» Supplied data:
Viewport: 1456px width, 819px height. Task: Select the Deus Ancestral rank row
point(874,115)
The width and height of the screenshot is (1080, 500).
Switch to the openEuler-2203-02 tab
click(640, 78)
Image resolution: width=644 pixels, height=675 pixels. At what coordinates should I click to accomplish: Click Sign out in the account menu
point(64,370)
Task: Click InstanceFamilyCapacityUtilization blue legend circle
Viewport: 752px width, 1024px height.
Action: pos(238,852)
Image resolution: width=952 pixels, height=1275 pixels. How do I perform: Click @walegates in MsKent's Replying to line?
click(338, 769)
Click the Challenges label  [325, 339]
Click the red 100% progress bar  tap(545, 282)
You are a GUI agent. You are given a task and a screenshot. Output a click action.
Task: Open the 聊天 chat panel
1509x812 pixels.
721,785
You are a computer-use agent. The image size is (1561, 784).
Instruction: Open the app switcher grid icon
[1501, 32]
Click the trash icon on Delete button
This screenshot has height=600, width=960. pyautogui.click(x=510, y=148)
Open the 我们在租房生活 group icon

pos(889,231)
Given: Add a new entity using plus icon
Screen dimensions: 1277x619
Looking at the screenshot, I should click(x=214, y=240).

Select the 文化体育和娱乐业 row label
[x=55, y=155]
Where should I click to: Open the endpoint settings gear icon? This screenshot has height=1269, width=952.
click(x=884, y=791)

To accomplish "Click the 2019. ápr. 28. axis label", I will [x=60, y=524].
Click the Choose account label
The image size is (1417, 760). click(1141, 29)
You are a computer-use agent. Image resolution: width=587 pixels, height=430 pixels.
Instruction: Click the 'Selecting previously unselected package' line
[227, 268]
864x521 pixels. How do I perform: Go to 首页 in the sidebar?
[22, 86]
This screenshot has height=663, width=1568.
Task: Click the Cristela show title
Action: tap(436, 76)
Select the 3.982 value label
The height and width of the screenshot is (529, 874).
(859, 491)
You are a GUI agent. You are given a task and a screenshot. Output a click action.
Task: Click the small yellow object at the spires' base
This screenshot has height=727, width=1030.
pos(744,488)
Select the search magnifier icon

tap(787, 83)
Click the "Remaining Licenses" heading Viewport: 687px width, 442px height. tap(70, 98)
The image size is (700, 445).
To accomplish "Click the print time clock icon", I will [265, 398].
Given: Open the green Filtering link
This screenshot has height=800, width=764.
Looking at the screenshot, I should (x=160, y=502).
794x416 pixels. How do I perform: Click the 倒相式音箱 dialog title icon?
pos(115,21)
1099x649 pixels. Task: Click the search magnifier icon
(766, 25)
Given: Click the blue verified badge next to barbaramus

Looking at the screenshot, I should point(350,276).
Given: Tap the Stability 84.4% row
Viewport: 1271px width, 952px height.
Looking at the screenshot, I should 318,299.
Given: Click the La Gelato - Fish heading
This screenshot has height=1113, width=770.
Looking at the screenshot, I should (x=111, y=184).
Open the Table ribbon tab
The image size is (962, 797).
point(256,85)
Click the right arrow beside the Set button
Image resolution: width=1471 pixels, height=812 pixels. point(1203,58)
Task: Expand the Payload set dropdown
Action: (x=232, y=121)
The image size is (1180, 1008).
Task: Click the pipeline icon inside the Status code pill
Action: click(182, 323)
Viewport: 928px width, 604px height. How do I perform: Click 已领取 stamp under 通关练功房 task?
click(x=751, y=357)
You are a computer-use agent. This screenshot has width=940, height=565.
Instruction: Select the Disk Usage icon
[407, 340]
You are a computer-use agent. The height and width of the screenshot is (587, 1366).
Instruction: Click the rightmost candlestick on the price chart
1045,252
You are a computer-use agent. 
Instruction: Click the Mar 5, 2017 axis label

» Exercise requirements:
Extract all of the material exactly as it is written.

» Answer below:
Viewport: 1456px width, 819px height. Task: Select the Deus Ancestral rank row
point(874,115)
The width and height of the screenshot is (1080, 500).
Switch to the openEuler-2203-02 tab
click(640, 78)
Image resolution: width=644 pixels, height=675 pixels. At what coordinates should I click to accomplish: Click Sign out in the account menu
point(64,370)
Task: Click InstanceFamilyCapacityUtilization blue legend circle
Viewport: 752px width, 1024px height.
Action: pos(238,852)
Image resolution: width=952 pixels, height=1275 pixels. How do I perform: Click @walegates in MsKent's Replying to line?
click(338, 769)
Click the Challenges label  [325, 339]
Click the red 100% progress bar  tap(545, 282)
You are a GUI agent. You are given a task and a screenshot. Output a click action.
Task: Open the 聊天 chat panel
1509x812 pixels.
721,785
You are a computer-use agent. The image size is (1561, 784).
Instruction: Open the app switcher grid icon
[1501, 32]
Click the trash icon on Delete button
This screenshot has height=600, width=960. pyautogui.click(x=510, y=148)
Open the 我们在租房生活 group icon

pos(889,231)
Given: Add a new entity using plus icon
Screen dimensions: 1277x619
Looking at the screenshot, I should click(x=214, y=240).

Select the 文化体育和娱乐业 row label
[x=55, y=155]
Where should I click to: Open the endpoint settings gear icon? This screenshot has height=1269, width=952.
click(x=884, y=791)

To accomplish "Click the 2019. ápr. 28. axis label", I will [x=60, y=524].
Click the Choose account label
The image size is (1417, 760). click(1141, 29)
You are a computer-use agent. Image resolution: width=587 pixels, height=430 pixels.
Instruction: Click the 'Selecting previously unselected package' line
[227, 268]
864x521 pixels. How do I perform: Go to 首页 in the sidebar?
[22, 86]
This screenshot has height=663, width=1568.
Task: Click the Cristela show title
Action: tap(436, 76)
Select the 3.982 value label
The height and width of the screenshot is (529, 874).
(859, 491)
You are a GUI agent. You are given a task and a screenshot. Output a click action.
Task: Click the small yellow object at the spires' base
This screenshot has height=727, width=1030.
pos(744,488)
Select the search magnifier icon

tap(787, 83)
Click the "Remaining Licenses" heading Viewport: 687px width, 442px height. tap(70, 98)
The image size is (700, 445).
To accomplish "Click the print time clock icon", I will [265, 398].
Given: Open the green Filtering link
This screenshot has height=800, width=764.
Looking at the screenshot, I should (x=160, y=502).
794x416 pixels. How do I perform: Click the 倒相式音箱 dialog title icon?
pos(115,21)
1099x649 pixels. Task: Click the search magnifier icon
(766, 25)
Given: Click the blue verified badge next to barbaramus

Looking at the screenshot, I should point(350,276).
Given: Tap the Stability 84.4% row
Viewport: 1271px width, 952px height.
Looking at the screenshot, I should 318,299.
Given: Click the La Gelato - Fish heading
This screenshot has height=1113, width=770.
Looking at the screenshot, I should (x=111, y=184).
Open the Table ribbon tab
The image size is (962, 797).
point(256,85)
Click the right arrow beside the Set button
Image resolution: width=1471 pixels, height=812 pixels. point(1203,58)
Task: Expand the Payload set dropdown
Action: (x=232, y=121)
The image size is (1180, 1008).
Task: Click the pipeline icon inside the Status code pill
Action: click(182, 323)
Viewport: 928px width, 604px height. How do I perform: Click 已领取 stamp under 通关练功房 task?
click(x=751, y=357)
You are a computer-use agent. This screenshot has width=940, height=565.
Instruction: Select the Disk Usage icon
[407, 340]
You are a computer-use agent. The height and width of the screenshot is (587, 1366).
Instruction: Click the rightmost candlestick on the price chart
1045,252
You are a computer-use agent. 
Instruction: Click the Mar 5, 2017 axis label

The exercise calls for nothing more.